In the absence of individual patient level data, we propose the use of study level data to match single armed trials to fill the gap in RCT evidence.

Optimal matching based on summary data is not new, see for example the work of Rosenbaum [45]; Jaff et al. provides a recent example of optimal matching in peripheral artery disease [46]. Since matching based on study level data is prone to bias, capturing uncertainty is key. The selection of one optimal match may underestimate the uncertainty associated with the methodology. We therefore explored the space of possible matches and the impact different matches have on the results. While general agreement between scenarios can be observed (higher ranked treatment in either network remain among the higher ranked treatments overall), considerable variation in the rank distribution is observed nevertheless. This variation is translated into an increased variance of estimates of relative effect between both networks.
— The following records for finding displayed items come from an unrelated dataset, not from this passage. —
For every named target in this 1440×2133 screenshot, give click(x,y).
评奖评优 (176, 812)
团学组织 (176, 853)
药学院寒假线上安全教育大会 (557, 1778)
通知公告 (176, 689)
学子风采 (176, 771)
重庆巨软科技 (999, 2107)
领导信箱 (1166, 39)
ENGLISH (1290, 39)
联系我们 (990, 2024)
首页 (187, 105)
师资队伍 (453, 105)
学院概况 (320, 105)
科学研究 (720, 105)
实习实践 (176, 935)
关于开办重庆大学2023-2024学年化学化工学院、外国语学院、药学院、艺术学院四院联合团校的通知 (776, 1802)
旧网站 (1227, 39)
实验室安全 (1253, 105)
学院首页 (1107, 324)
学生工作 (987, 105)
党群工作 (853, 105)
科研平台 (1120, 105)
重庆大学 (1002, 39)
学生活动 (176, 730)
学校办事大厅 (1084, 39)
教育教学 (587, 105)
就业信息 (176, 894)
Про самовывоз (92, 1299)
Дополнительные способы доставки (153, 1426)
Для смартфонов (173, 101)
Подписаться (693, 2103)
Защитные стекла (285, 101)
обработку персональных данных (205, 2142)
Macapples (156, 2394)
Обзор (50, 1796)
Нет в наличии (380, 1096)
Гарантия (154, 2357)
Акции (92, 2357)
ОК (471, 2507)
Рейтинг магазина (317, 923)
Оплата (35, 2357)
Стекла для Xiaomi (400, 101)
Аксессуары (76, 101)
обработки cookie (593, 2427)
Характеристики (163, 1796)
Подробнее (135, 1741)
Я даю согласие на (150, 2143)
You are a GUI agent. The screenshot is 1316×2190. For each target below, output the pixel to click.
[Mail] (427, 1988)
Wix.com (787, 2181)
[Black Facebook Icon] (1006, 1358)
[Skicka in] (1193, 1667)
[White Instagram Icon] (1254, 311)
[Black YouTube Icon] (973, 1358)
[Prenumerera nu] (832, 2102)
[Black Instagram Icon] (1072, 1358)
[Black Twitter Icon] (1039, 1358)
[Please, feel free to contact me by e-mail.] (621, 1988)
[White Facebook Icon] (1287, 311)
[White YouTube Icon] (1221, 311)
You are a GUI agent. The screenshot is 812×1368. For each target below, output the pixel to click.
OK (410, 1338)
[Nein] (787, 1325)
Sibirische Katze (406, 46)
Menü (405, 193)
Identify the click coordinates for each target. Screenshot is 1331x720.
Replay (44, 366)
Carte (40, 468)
The focus of this article is the methodology applied; the HRs reported in the results should not be interpreted as hard point estimates. Our analysis indicates that triple combinations with daratumumab as well as triple combinations with len + dex provide the highest efficacy relative to remaining treatments, with respect to PFS. Thal+IFN shows least effects throughout all scenarios.

Limitations

Median PFS was used to compare all treatment regimens, reflecting the outcome most widely reported across studies. Analyses of other outcomes, such as overall survival may have produced different results and further research should consider additional outcomes of interest.

Observational studies identified in the initial search varied in methods, from study design through to outcome reporting, and ultimately only 12 studies were considered to supplement RCT evidence. Matching based on study level information is prone to bias, making appropriate capturing of uncertainty highly important. There is no guidance on how similar is “similar enough”. Using a low threshold may result in the underestimation of uncertainty, while a high threshold may result in matching trials too dissimilar to provide useful comparisons. While a threshold of 0.1 appears to provide a reasonable exploration of the associated uncertainty, it is worth noting that differences within RCTs are much lower. Using the same approach, we have calculated the distance between arms within RCTs included in this analysis (where data was available) and the maximum distance observed was 0.03.

We only allowed for matching observational studies with each other to avoid interfering with the RCTs (either by duplicating an arm or inserting an extra arm). Alternative to matching single armed observational evidence with each other, we could have matched observational studies directly to RCTs or connect RCTs with each other [7, 47]. The distance metric indicates similar differences for all approaches (average distance 0.17 (range 0.01–0.48) within RCTs, 0.19 (range 0.02, 0.47) RCT to observational, 0.20 (range 0.03, 0.47) within observational); however, considering a larger space of matches may improve the analysis of variation.

Conclusions

Where RCT evidence alone results in a disconnected evidence structure, additional information can often be obtained from observational evidence. This paper presents a novel approach to establish a ranking of available treatment regimens in disconnected evidence networks through the incorporation of observational studies, taking into account the associated uncertainty of matching single armed trials. Applying this method to RRMM, we present the relative efficacy of available treatment regimens, which is not possible to obtain using standard methods.